### Exercise objective
A line belongs in the answer if it contains "agent"; copy every such line from the entries below.

Dataset items:
* * * * *

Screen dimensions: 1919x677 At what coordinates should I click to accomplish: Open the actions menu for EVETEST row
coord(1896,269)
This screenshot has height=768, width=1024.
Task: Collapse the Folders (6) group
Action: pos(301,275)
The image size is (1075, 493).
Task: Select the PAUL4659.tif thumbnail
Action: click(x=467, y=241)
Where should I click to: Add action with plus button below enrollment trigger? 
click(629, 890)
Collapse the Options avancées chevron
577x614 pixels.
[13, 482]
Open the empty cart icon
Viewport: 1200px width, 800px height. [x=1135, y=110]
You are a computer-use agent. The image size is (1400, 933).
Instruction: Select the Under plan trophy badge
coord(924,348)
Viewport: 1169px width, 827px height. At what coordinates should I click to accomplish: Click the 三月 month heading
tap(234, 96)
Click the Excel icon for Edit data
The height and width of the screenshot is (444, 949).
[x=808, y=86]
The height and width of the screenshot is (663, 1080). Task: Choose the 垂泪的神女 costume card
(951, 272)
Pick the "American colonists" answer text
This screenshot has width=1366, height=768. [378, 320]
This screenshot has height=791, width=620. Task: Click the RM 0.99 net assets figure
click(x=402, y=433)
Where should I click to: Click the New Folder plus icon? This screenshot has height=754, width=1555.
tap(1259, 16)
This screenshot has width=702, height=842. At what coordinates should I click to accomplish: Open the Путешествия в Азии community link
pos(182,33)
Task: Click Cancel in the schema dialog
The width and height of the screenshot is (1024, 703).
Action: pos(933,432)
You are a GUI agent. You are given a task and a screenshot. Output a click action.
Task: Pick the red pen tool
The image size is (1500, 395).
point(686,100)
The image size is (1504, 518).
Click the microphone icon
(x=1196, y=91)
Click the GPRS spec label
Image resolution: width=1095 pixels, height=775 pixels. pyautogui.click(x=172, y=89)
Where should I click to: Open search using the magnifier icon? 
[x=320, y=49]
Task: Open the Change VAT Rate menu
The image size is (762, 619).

* * * * *

### Task result
You are a computer-use agent. The image size is (1400, 933).
You are a GUI agent. You are given a task and a screenshot. Output a click action.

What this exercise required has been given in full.